Jamie stood before the full-length mirror in his walk-in closet, knotting his tie with mechanical precision. The morning sun sliced through the blinds, striping the marble floor in gold. His reflection stared back: thirty-four, tailored, untouchable. Yet the knot refused to sit right; he yanked it loose and started again.
"Dang it" he cussed under his breath.
His gaze drifted downward. A glossy La Perla bag lay half-kicked beneath the shoe rack, tissue paper spilling like a wound. A black lace thong dangled from the edge, delicate as a spiderweb. He crouched, pulse thudding in his ears, and lifted it between thumb and forefinger. The silk was cool, expensive, still carrying the faint trace of a perfume that wasn’t Francesca’s.
A small ivory card fluttered to the floor. He picked it up.

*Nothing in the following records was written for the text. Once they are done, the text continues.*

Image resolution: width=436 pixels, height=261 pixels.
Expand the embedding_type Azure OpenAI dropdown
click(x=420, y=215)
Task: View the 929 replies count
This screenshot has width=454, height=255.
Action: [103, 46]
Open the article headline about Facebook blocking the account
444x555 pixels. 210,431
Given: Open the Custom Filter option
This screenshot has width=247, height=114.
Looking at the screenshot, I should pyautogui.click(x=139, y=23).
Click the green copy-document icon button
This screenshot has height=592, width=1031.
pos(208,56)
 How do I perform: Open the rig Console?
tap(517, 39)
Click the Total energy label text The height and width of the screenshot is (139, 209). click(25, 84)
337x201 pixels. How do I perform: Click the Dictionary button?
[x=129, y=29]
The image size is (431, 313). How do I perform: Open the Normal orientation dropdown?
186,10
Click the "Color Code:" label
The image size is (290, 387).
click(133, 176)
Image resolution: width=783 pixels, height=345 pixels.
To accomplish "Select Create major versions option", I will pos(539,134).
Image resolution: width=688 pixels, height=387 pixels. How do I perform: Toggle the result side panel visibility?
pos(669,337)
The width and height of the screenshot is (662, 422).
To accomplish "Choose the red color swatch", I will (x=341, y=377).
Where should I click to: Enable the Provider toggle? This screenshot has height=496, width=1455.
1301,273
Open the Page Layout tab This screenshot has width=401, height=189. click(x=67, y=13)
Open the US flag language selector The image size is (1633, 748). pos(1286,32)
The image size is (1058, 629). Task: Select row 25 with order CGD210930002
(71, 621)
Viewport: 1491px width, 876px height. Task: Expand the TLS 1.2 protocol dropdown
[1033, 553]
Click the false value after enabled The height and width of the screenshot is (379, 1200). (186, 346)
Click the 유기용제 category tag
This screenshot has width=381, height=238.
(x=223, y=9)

*Shaped like eternity. Forever, my love.*
—F.B.
The initial was a scalpel. Jamie’s lungs forgot how to work. 'F.B'. Not his initial. Not hers. Someone else’s promise, left in his house like a taunt.
He crushed the card in his fist. The lingerie wasn’t for him. It was evidence.
Francesca had already vanished—out the door at 5:47 a.m., heels clicking too fast, goodbye kiss landing on his cheekbone instead of his mouth. “Early vendor call,” she’d murmured, eyes on her phone. He’d believed her. He always did.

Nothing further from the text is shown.